Records to process =
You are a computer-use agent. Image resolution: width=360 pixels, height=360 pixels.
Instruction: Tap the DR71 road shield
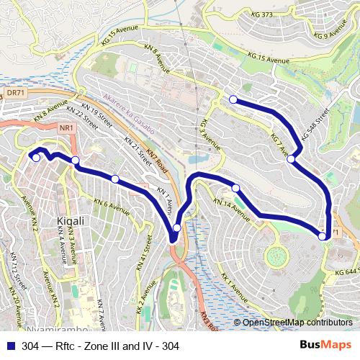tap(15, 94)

* * *

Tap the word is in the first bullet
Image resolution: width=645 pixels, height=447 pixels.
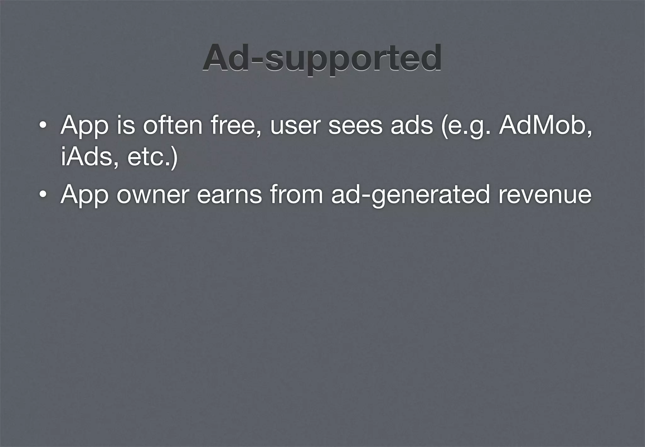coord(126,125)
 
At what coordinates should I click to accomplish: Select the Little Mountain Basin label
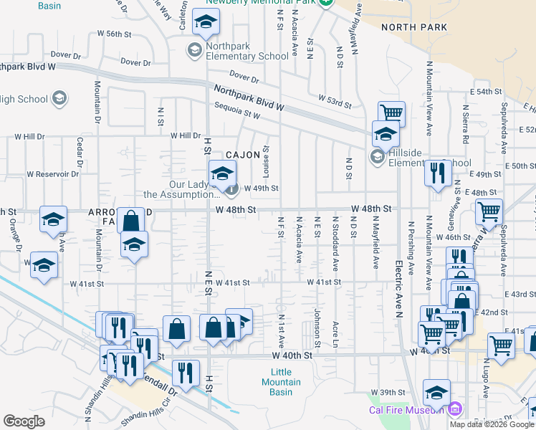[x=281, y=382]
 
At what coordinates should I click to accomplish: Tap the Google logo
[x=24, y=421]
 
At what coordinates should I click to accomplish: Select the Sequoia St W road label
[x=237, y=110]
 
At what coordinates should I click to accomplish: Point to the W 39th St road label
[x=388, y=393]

==

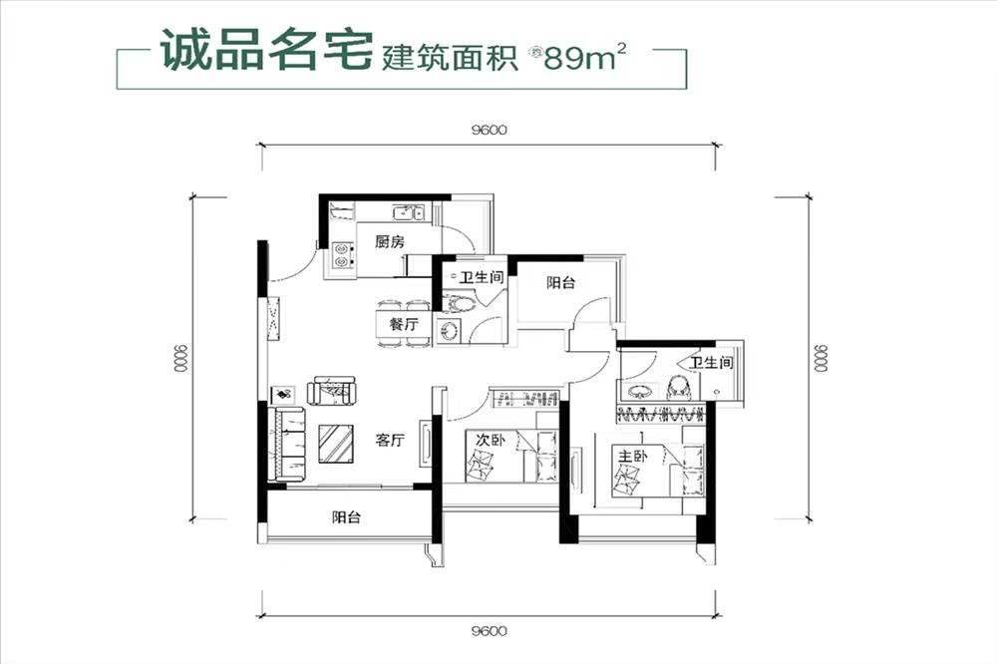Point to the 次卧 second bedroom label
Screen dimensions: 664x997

Required task = Rewrite the rows from the line containing "Tap the word is in the first bullet" through the line containing "[x=388, y=393]", with "street label" in place of "road label" and everything else unchanged. Leave the pictures out of your answer.

The completed task =
Tap the word is in the first bullet
Image resolution: width=645 pixels, height=447 pixels.
coord(126,125)
 
At what coordinates should I click to accomplish: Select the Little Mountain Basin label
[x=281, y=382]
 
At what coordinates should I click to accomplish: Tap the Google logo
[x=24, y=421]
 
At what coordinates should I click to accomplish: Select the Sequoia St W street label
[x=237, y=110]
 
At what coordinates should I click to accomplish: Point to the W 39th St street label
[x=388, y=393]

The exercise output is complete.